BM Rauch – Kallat berichtete von Maßnahmen aus ihrem Ressort und betonte dass Gewalt immer eine psychische Gesundheitsschädigung bewirke. Mit breit gestreuter Friedenserziehung wie sie durch den Fonds Gesundes Österreich erarbeitet werde, soll vor allem Autonomie für gesundheitsförderndes Verhalten gefördert werden. Denn Gewalt entstehe oft aus Hilflosigkeit und Abhängigkeitsverhältnissen. Selbstsichere Frauen werden nachgewiesenermaßen kaum körperlich attackiert. Perner warnte jedoch, denn in Österreich gibt es bereits das neue Phänomen des "happy slapping", wobei Passanten spontan "des Spaßes halber" verprügelt oder niedergetreten werden. Man muss daher auch für Zivilcourage Handlungsanleitungen geben. Perner - im Fachbeirat des Fonds Gesundes Österreich für die seelische Gesundheit der ÖsterreicherInnen zuständig - rief in Erinnerung, dass es Menschen, die weg schauen, auch nicht seelisch gut geht, weil sie oft lange Zeit von Gewissensbissen geplagt werden.
Alle sechs österreichischen BundesministerInnen - Rauch-Kallat, Prokop, Plassnik, Miklautsch, Gehrer, Haubner - arbeiten in Hinblick auf die Österreischische EU-Präsidentschaft gemeinsam an einer Initiative gegen "harmful traditional practices" - Zwangsheirat, Genitalverstümmelung, Frauenhandel und Prostitution, Verbrechen im Namen der Ehre ("honor crimes") oder aus Aberglauben (z.B. Geschlechtsverkehr mit Jungfrauen könnte AIDS heilen) und Steinigung. Rauch-Kallat betonte, dass außer der Steinigung alle anderen Taten auch in Österreich vorkommen.
BM Prokop warnte vor allem vor Mythen wie "Zum Streiten gehören immer zwei" und betonte die große Vielzahl der Anlauf - und Informationsstellen in ihrem Ressort: der Kriminalpolizeiliche Beratungsdienst stehe für alle Fragen der Verbrechensverhütung und -bekämpfung zur Verfügung.
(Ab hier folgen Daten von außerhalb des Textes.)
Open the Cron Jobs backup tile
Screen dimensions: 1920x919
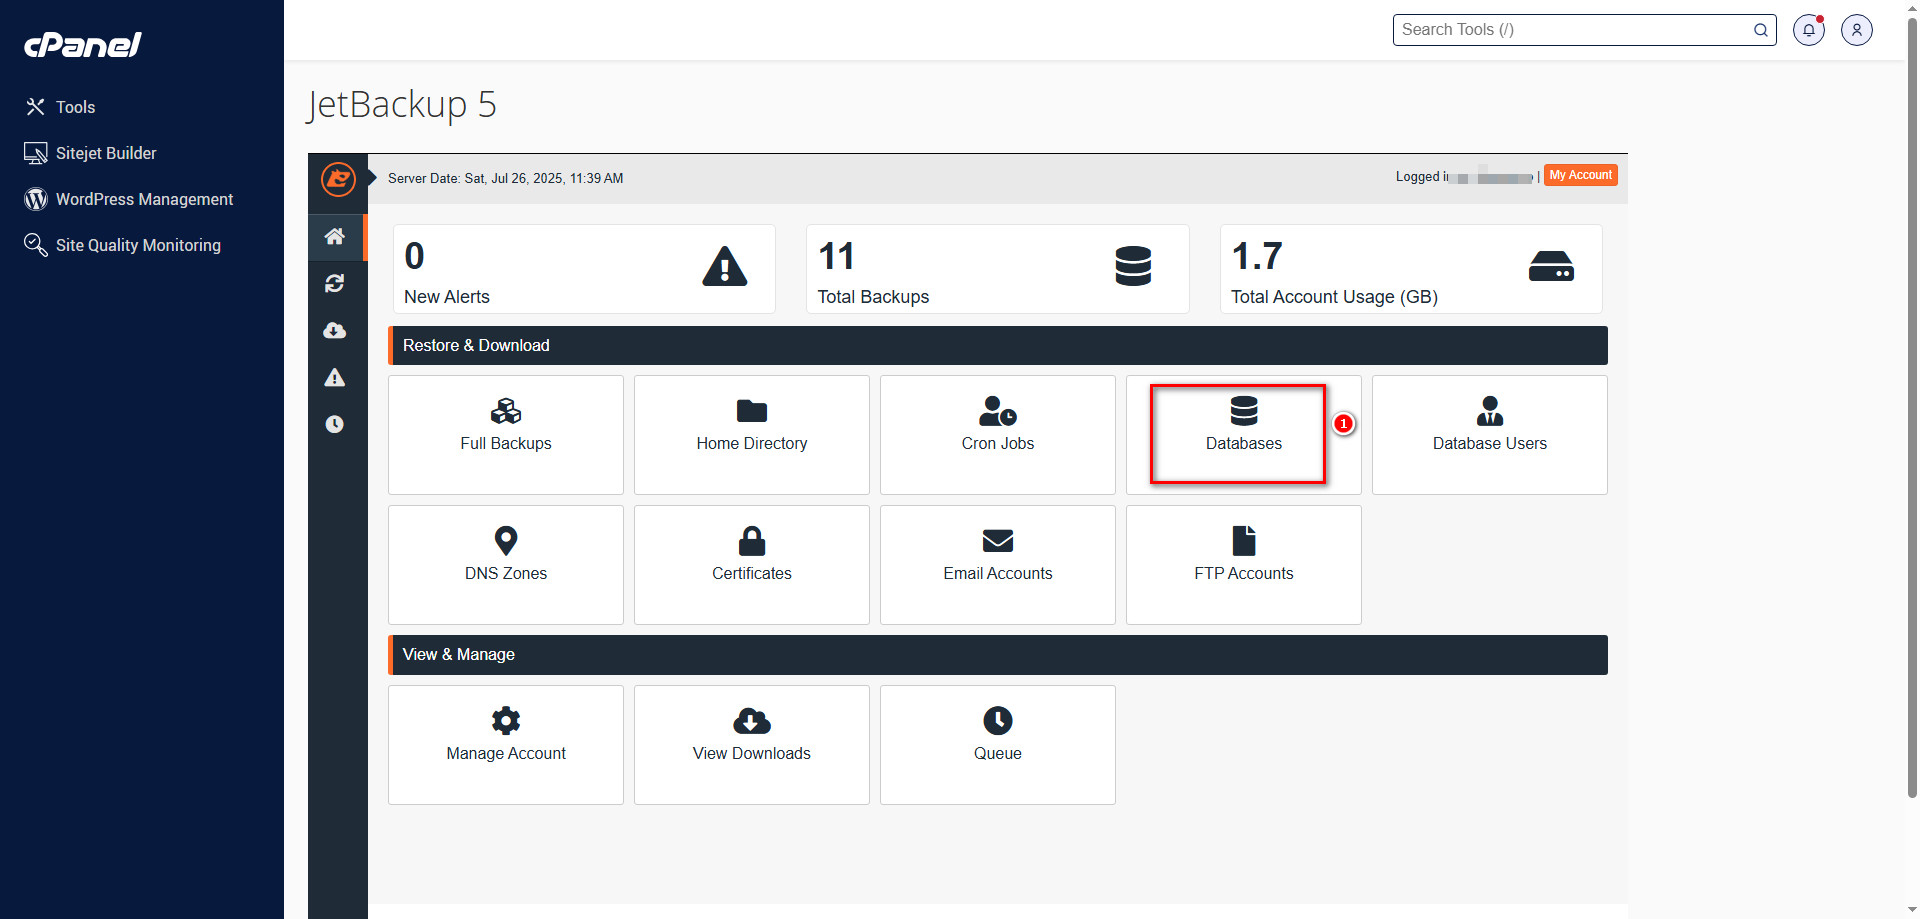(x=997, y=434)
Allerdings müsse diese Arbeit auch konkret von den Medien mehr unterstützt werden. So geschehen 1/3 der Vergewaltigungen durch Unbekannte in Stiegenhäusern - für Prof. Perner, die lange Zeit auch ein kommunalpolitisches Mandat bekleidete, auch eine Herausforderung für Bauträger und GemeindevertreterInnen.
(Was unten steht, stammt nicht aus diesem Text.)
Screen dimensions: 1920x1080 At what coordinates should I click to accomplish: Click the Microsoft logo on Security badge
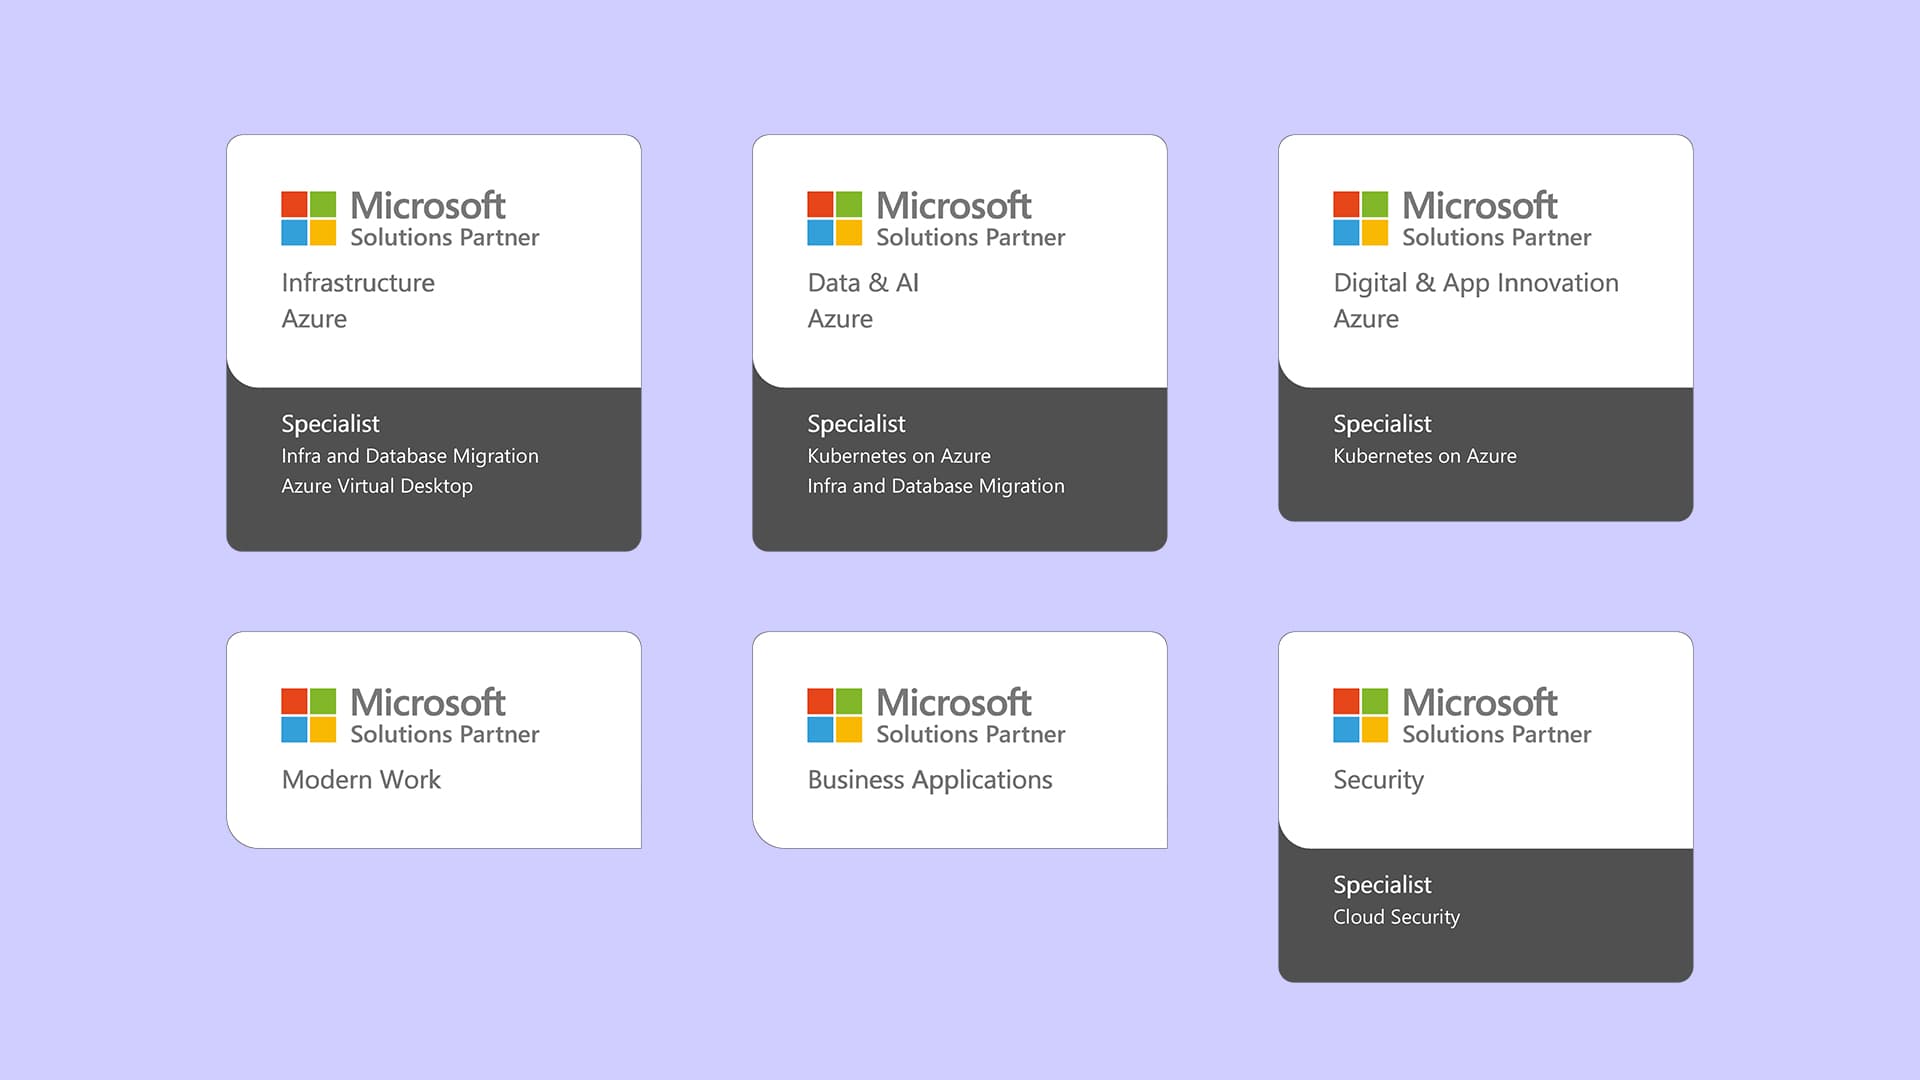tap(1360, 715)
BM Miklautsch kündigte für 2006 Neuregelungen zwecks verbessertem Opferschutz an: Dolmetscher nicht nur für Beschuldigte, sondern auch für Opfer, ebenso Belehrungspflicht der ExekutivbeamtInnen über Opfereinrichtungen, gefährliche Drohungen im Familienbereich nicht nur als "privates" Ermächtigungsdelikt, sondern als "staatliches" Offizialdelikt, Stalking (angstmachende "verfolgende" Belästigungen) als Straftatbestand und Information der Verbrechensopfer, wenn die Täter aus der Haft entlassen werden. Außerdem kündigte die Justizministerin an, dass Richter ausdrücklich verpflichtet werden, dafür zu sorgen, dass Verbrechensopfer mit Achtung behandelt werden.